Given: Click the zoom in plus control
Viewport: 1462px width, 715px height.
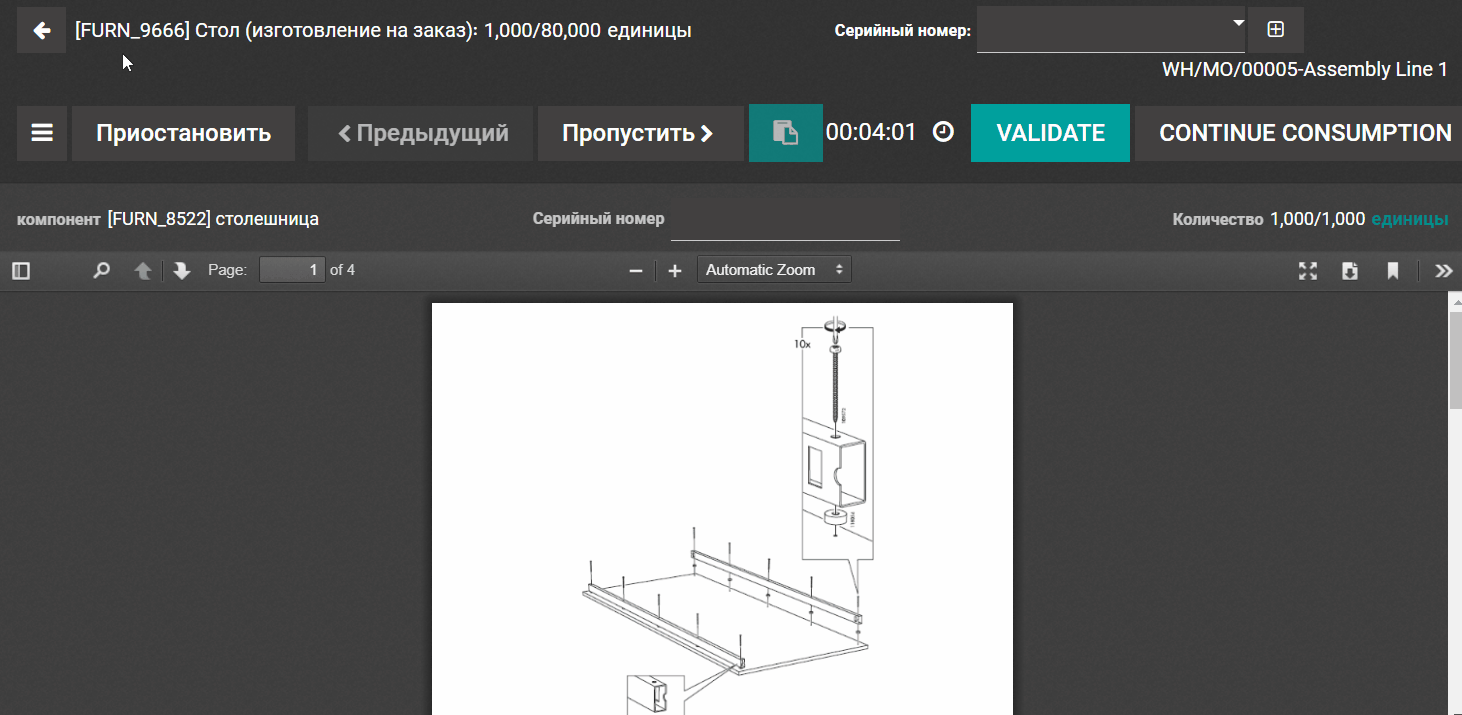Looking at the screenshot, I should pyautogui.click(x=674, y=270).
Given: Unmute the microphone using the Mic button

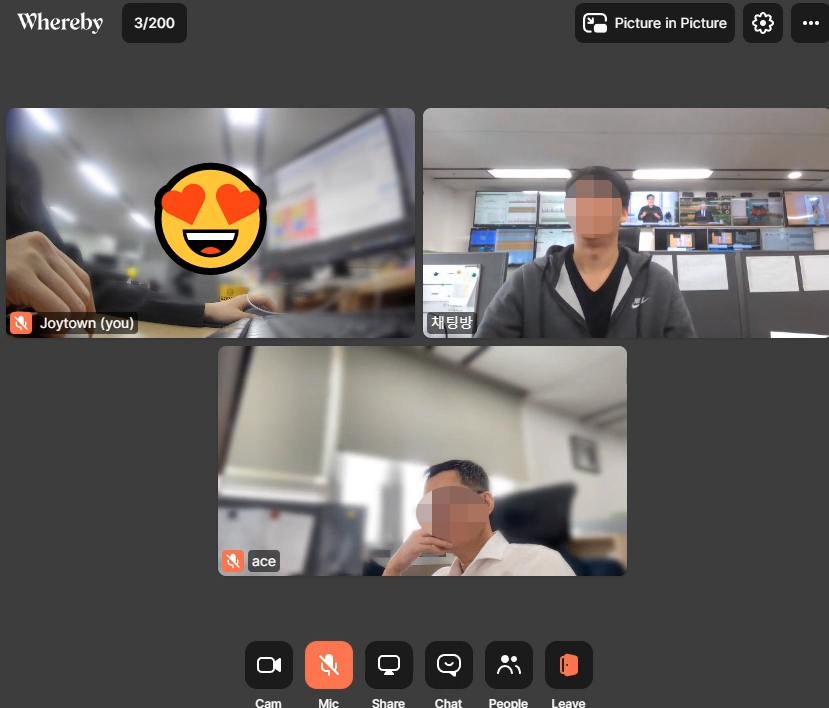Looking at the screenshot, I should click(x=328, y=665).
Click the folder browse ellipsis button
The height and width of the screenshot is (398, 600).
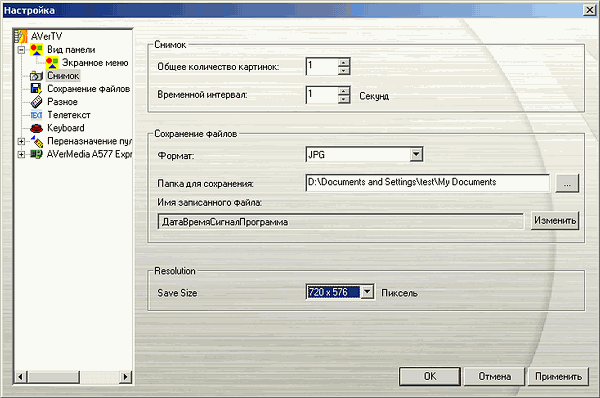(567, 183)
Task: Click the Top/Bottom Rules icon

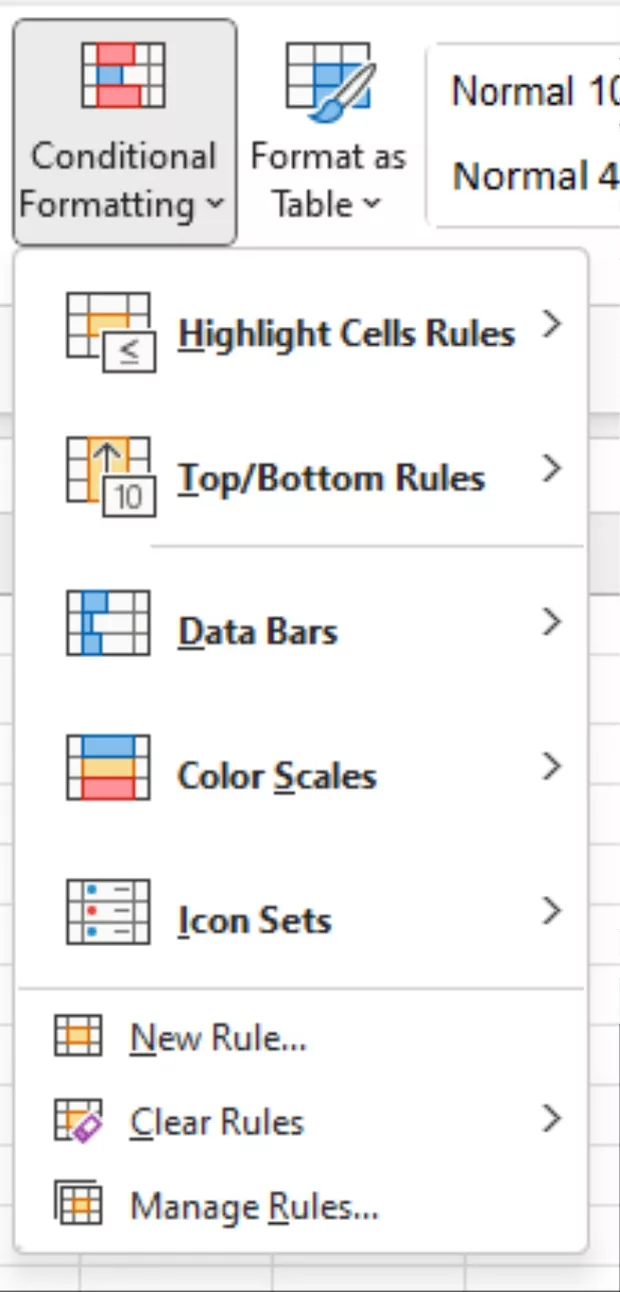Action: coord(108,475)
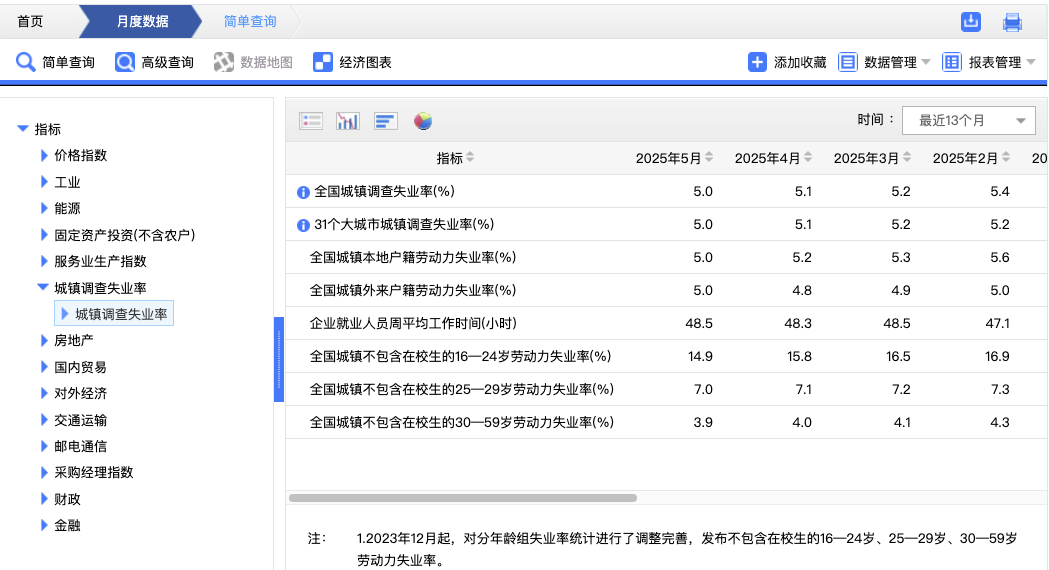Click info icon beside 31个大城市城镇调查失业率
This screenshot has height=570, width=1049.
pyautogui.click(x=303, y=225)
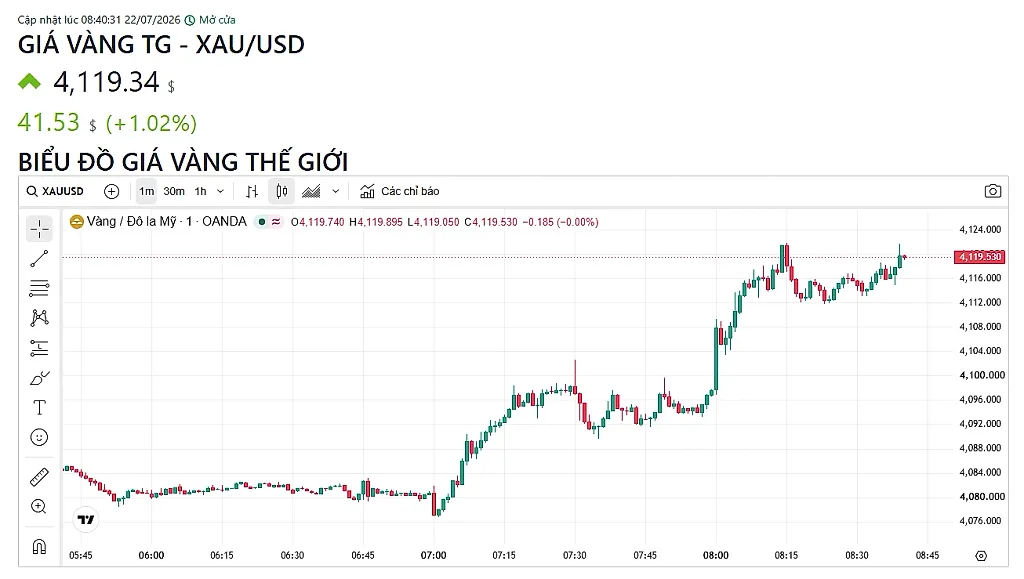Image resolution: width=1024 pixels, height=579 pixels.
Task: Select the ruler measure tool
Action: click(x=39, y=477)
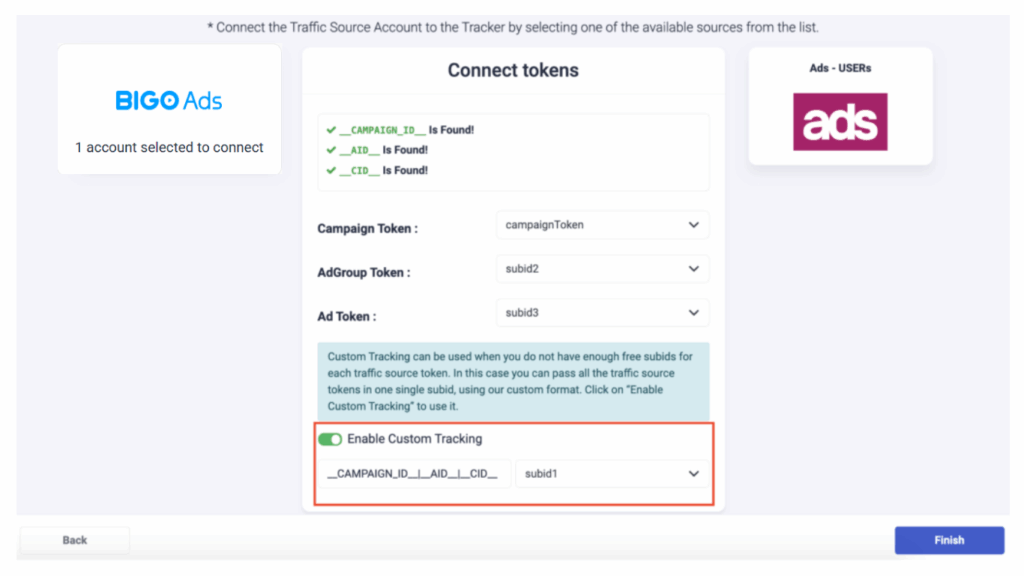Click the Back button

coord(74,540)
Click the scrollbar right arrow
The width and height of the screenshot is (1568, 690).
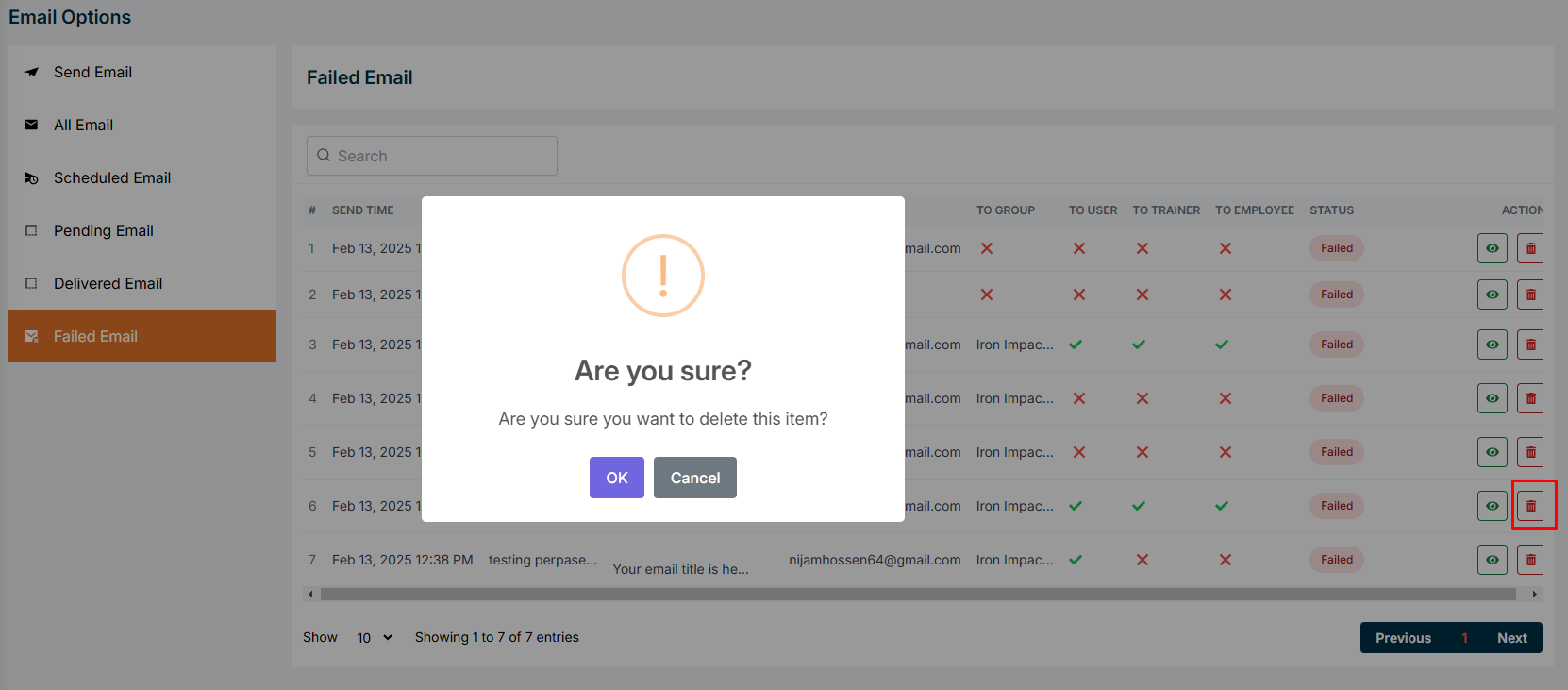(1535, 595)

Requirement →
Copy out all the records above, replacing every "Given" with "Instruction" and leaving everything else unchanged. Omit the pictures.

Written reply →
Instruction: Click the zoom in plus control
Viewport: 1462px width, 715px height.
Looking at the screenshot, I should pyautogui.click(x=674, y=270).
Instruction: Unmute the microphone using the Mic button

Looking at the screenshot, I should click(x=328, y=665).
Click the folder browse ellipsis button
The height and width of the screenshot is (398, 600).
(567, 183)
Task: Click the Top/Bottom Rules icon

Action: coord(108,475)
Click info icon beside 31个大城市城镇调查失业率
This screenshot has height=570, width=1049.
pyautogui.click(x=303, y=225)
Image resolution: width=1024 pixels, height=579 pixels.
Task: Select the ruler measure tool
Action: click(x=39, y=477)
Click the Back button

coord(74,540)
Click the scrollbar right arrow
The width and height of the screenshot is (1568, 690).
(1535, 595)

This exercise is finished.